How To Stop Your Cat From Eating Houseplants
Although the costs of owning a cat are low such as food and the occasional veterinarian checkup, however, the amount of damage a cat can cause to our other processions such as furniture, clothes, shoes can be quite pricey. And for some reasons many cats just love to attack houseplants.
If you also have a green thumb for growing plants inside your home while at the same time own a “plant-loving” cat, then your job is to make your plants as undesirable as you possibly can to that cat. Here are a few tips that can help you solve the battle between your cat and houseplants.
3 Ways You Could Stop Your Cat From Eating Houseplants
- Foul Condiments: Cats, in general, enjoy chewing on plants. One of the ways to get they off your houseplants is to make them taste or smell terrible. However, do avoid spraying any toxic material on your plants as it may also harm your cat. You don’t have to look far for those foul smelling products. A little vinegar with water or Tabasco sauce is good enough to do the trick—getting your cats off your houseplants. Do not underestimate these condiments; they are so potent that some cats won’t even need to take a taste test in order to be turned off. Just getting close and taking to a whiff of that spice and bitterness will be enough to send them running.
- Scar Tactics: This technique may not work for all cats but give it a go if you don’t want your plants to smell anything like Tabasco or vinegar. What you could do is to make your houseplants look as unattractive as scary as possible. One method is to run aluminum foil wrapped around the sides of the pots and then extend a couple lines of foil rolled up and coiled 3 feet out, like a big bird claw. To us, it looks awkward but to the cats—it’s scary. You can brainstorm and find other ways to scare off your cats that may suit you better.

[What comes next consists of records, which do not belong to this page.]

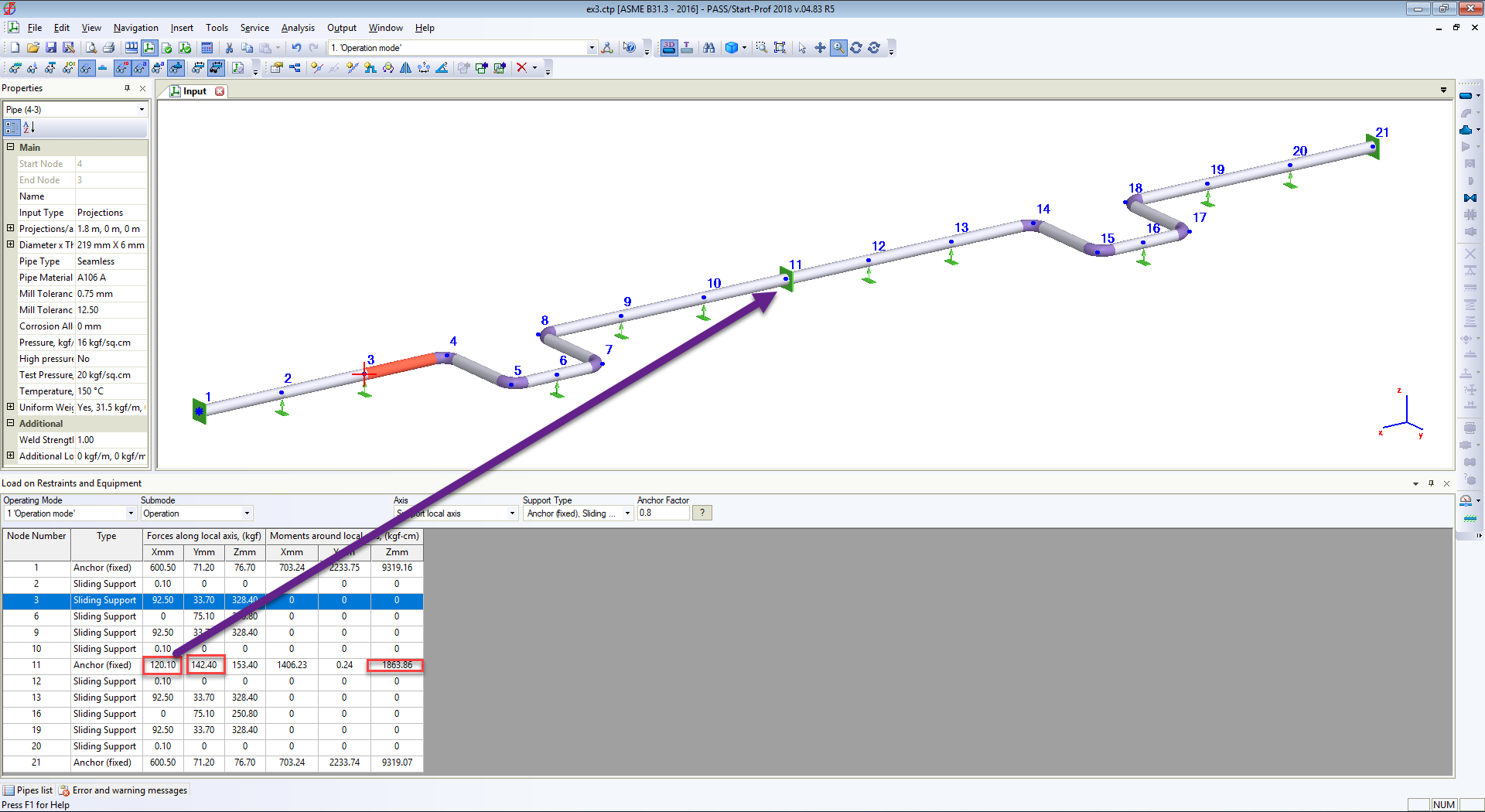
Task: Click the Save diskette icon
Action: [x=51, y=48]
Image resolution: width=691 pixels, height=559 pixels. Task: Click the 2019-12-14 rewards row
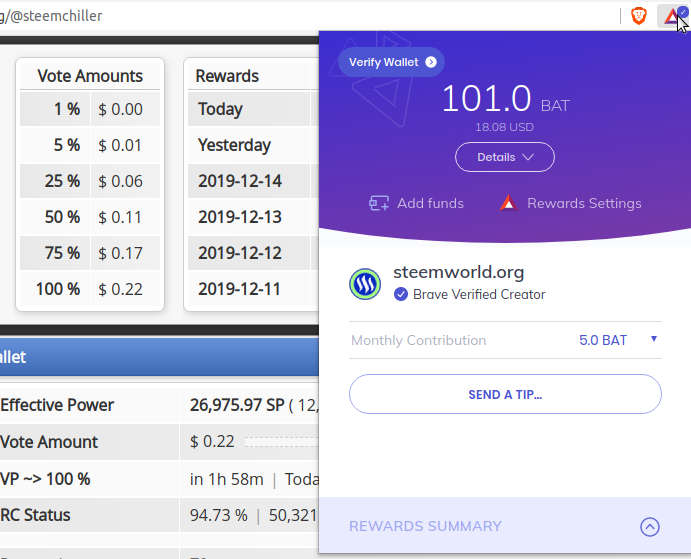pyautogui.click(x=253, y=181)
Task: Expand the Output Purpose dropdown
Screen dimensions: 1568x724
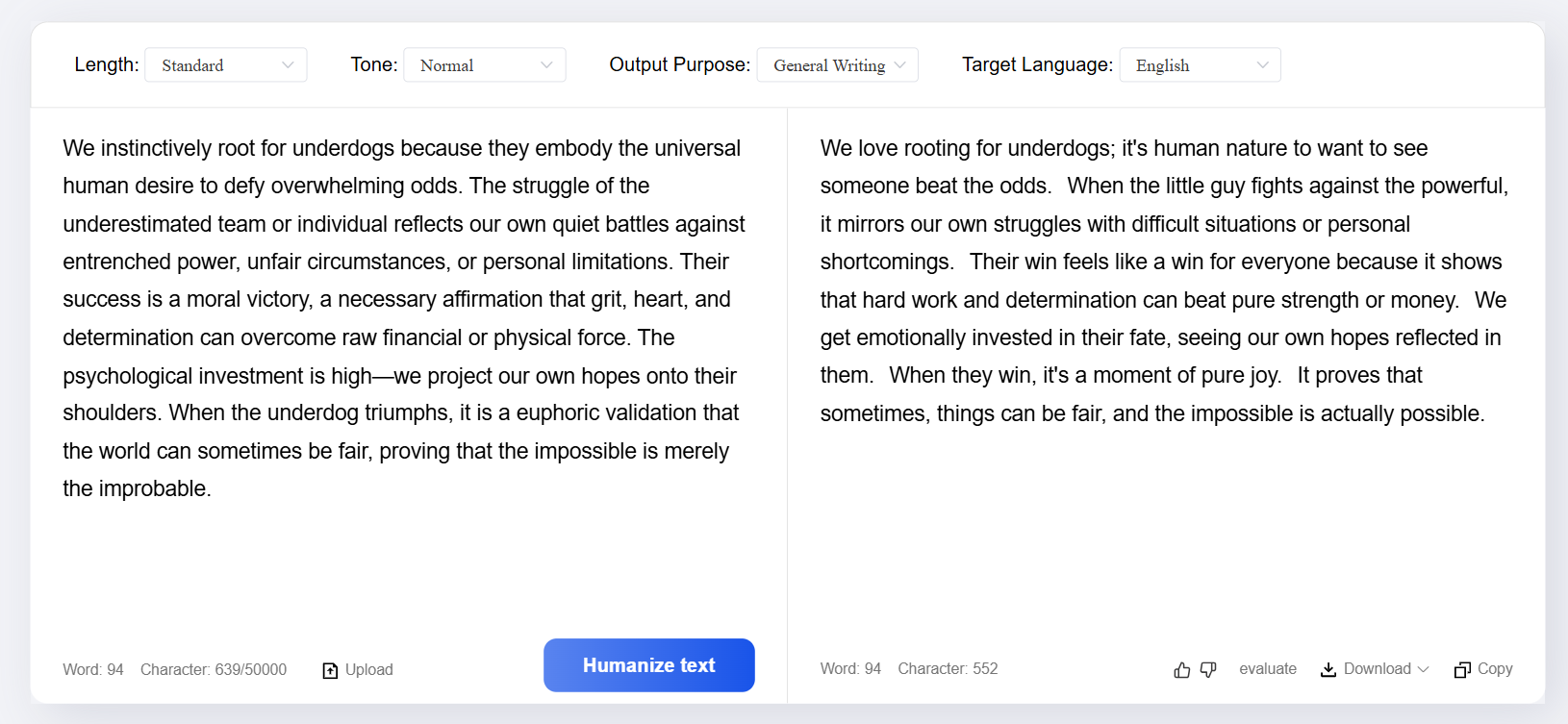Action: click(837, 65)
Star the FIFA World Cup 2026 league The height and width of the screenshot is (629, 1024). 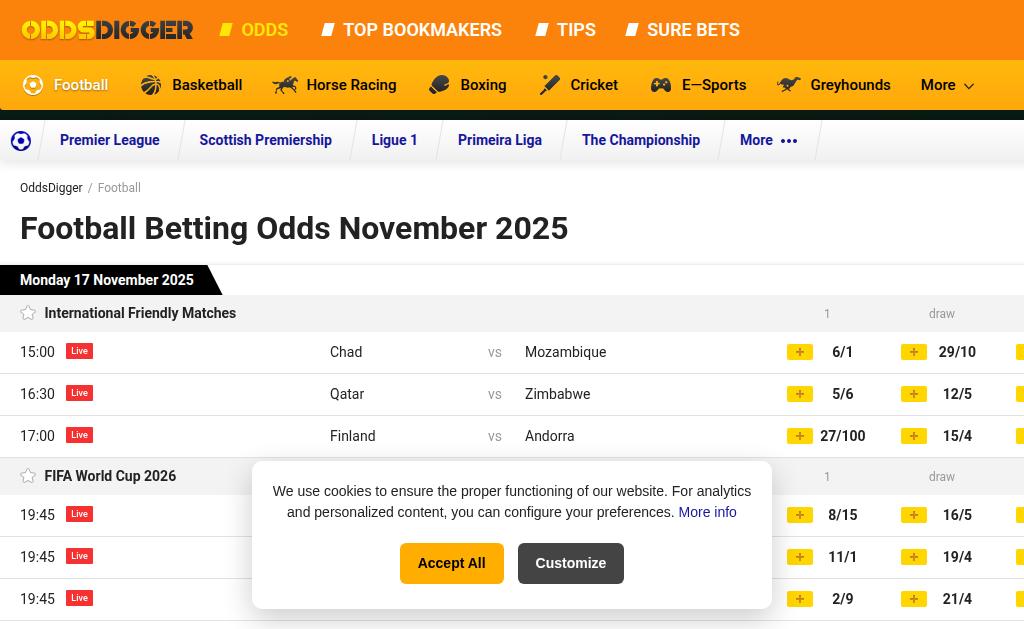(x=28, y=476)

- Go Up: If the above two methods—having a bitter aroma running through the house from Tabasco sauce or your living room looking like a science fiction movie with all the aluminum—aren’t your cup of tea. Then you have to use the “upgrade” version. Simply turn your houseplants into hanging plants. Unless your house or apartment is loaded with high levels that your cat can get to, turning your houseplants into ceiling plants is probably the most successful technique that can be used to keep your plant from becoming cat food.